BLOG UPDATE (09-JUN-2015): The link to the downloadable SLB tar archive has been updated below.
BLOG UPDATE (23-NOV-2010): Please note, I have updated the SLB tarball to address some irregularities found by readers during their testing. I need to update this post further as the numbers in the boxes below are begat of the previous SLB and are therefore no longer relevant.
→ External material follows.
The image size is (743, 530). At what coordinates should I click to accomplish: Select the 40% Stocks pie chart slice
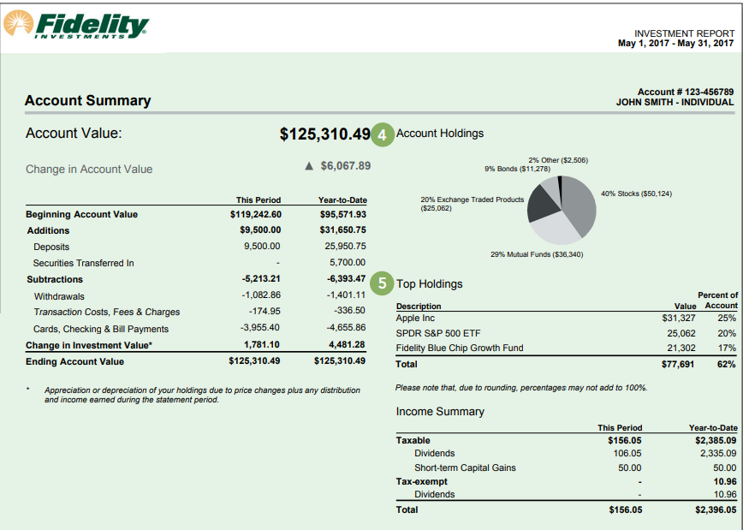coord(580,204)
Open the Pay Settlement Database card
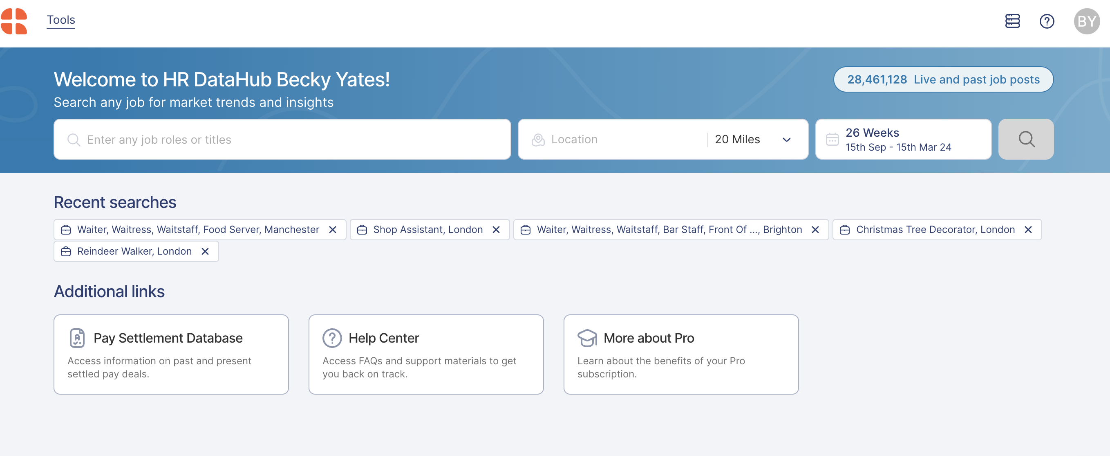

A few years ago I was working a series on AMD Opteron, Hypertransport, NUMA and what that meant to Oracle. Along the way I put out the Silly Little Benchmark (SLB) as discussed in my post entitled Oracle on Opteron with Linux-The NUMA Angle (Part III). Introducing The Silly Little Benchmark. I’ve had a lot of requests recently for updated copies of SLB. If you are looking for SLB, please download it at the following link:
SLB (Silly Little Benchmark) Tar Archive 09 June 2015
New SLB Kit
I’d like to point out a couple of things about the new SLB tar archive.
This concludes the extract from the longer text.